In only 2 of the 61 patients pulmonary embolism were found, those weren’t described in the diagnostic CT’s with contrast media 2–3 weeks before. We cannot distinguish between false negative CT’s or whether the PE occurred in between. The only explanation we have for the low rate of PEs at all is that those with PE diagnosed in the primary CT did not get referred for lobar quantification.

Discussion

Accurate state-of-the-art preoperative assessment of pulmonary function is essential prior to surgical treatment in patients with pulmonary tumors (Knollmann et al., 2014, (Toney et al., 2014)) particularly in patients with borderline lung function (Brunelli et al., 2009). Loss of lung tissue may cause deterioration in pulmonary function and cardiopulmonary failure, leading to a loss of quality of life and, in worst case, death. The more precise the prediction of postoperative lung function is, the better patients can be selected to be or not to be eligible for surgery. 3D SPECT quantification of relative lobar lung function overcomes thereby the traditional quantification method using planar images. A CT based segmentation approach compared to a less precise planar method is effective and allowed in a previous analysis curative surgical treatment in 5 of 36 patients in which planar data would exclude surgery with 2 patients vice versa (Knollmann et al., 2014). The advantages of SPECT and SPECT/CT in V/Q scanning and its benefit for 3D quantification were also previously described by Roach et al. (Roach et al., 2010).

Undoubtedly hybrid SPECT/CT-machines are ideally suited to solve the problem of lobe delineation and perfusion quantification (Knollmann et al., 2014), but these are still limited in availability and often only suitable for low-dose CT (especially in first generation SPECT/CTs) requiring the use of a diagnostic CT to achieve precise lobar delineation. But virtually all patients with lung tumours have undergone a timely diagnostic CT before lung perfusion SPECT, in the present study availability rate was more than 97%.

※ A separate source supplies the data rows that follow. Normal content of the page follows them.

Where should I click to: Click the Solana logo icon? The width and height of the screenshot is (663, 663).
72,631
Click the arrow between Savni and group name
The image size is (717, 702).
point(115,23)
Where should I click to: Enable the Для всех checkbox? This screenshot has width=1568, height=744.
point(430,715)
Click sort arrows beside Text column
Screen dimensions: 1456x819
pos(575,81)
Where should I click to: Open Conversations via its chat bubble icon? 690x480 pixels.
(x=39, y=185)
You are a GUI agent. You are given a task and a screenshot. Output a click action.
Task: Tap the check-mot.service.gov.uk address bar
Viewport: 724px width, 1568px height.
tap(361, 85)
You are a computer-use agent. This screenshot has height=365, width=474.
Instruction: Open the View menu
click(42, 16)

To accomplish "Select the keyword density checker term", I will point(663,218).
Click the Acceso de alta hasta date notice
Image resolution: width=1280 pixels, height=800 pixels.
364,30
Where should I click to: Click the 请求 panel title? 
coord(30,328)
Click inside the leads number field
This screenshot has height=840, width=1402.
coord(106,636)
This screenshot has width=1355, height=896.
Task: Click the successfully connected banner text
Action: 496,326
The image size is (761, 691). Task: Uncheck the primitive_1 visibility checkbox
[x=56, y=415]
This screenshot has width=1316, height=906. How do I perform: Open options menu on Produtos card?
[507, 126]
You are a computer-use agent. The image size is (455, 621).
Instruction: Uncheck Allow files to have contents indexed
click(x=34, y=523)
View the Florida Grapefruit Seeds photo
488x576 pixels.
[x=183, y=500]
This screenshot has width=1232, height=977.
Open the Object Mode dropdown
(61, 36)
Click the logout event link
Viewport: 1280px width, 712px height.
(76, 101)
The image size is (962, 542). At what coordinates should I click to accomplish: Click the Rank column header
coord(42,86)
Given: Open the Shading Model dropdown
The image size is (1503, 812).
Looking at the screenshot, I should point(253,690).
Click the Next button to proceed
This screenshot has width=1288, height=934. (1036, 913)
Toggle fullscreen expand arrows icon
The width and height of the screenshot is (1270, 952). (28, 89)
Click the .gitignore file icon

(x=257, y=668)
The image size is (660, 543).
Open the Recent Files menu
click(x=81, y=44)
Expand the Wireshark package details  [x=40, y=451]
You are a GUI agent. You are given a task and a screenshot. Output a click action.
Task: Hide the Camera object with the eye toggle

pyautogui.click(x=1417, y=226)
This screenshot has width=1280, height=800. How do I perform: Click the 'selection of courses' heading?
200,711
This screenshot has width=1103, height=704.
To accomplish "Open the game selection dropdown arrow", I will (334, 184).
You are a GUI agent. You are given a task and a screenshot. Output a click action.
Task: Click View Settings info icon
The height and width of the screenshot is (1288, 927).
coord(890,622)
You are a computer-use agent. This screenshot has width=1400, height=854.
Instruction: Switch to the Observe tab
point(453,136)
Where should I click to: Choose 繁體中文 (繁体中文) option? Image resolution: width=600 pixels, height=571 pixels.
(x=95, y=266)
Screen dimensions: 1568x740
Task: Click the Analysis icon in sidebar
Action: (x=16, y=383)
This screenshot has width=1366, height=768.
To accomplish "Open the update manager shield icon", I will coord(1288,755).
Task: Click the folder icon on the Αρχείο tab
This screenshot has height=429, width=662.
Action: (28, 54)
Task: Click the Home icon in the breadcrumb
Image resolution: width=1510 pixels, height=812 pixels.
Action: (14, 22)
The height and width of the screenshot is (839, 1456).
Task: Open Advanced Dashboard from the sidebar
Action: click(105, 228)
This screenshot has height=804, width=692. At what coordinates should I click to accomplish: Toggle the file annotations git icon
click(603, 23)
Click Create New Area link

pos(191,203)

In this study the patient’s diagnostic CT was used for lobar delineation and the low-dose CT was used as an intermediate bridge for coregistration of the diagnostic CT to the perfusion SPECT. Therefore the questions arose, whether the software could be used without the low-dose CT, what outcome this would have on results and whether the processing time would increase.

Unexpectedly using only the lung perfusion SPECT and diagnostic CT results were statistically not less accurate than using the additional low-dose-CT data from the SPECT/CT-machine as bridge for the coregistration. We found an excellent correlation between the results from the hybrid and the non-hybrid approach (Fig. 3a) and extremely narrow Bland Altman limits (Fig. 3b) proving the good agreement of both approaches. Additionally, unexpectedly the processing time was the same for both approaches, since data handling and processing and the fissure definition are the time consuming elements of the procedures, and those are in both approaches virtually the same.

Therefore the non-hybrid approach is from our point of view not inferior to the hybrid approach and widespread 3D quantification of lobar lung function can be realised without the need for costly investment of SPECT/CT systems for this clinical question. Nevertheless, since in our approach the lung SPECT scans are also used to search for pulmonary embolism – PE was diagnosed in 2 of the 61 patients in the cohort - we will not resign the low dose CTs since 0.66 mSv are from our point of view negligible and the low-dose CTs help us interpreting the SPECT scans by increasing specificity (Gutte et al., 2009).

Conclusions

No relevant differences for 3D quantification of relative lung perfusion in preoperative patients with pulmonary tumours were found when comparing a hybrid and a non-hybrid scanner approach. Using sophisticated software and the almost always available diagnostic full-dose CT accurate and reliable results can be obtained from conventional SPECT data without increasing the processing time.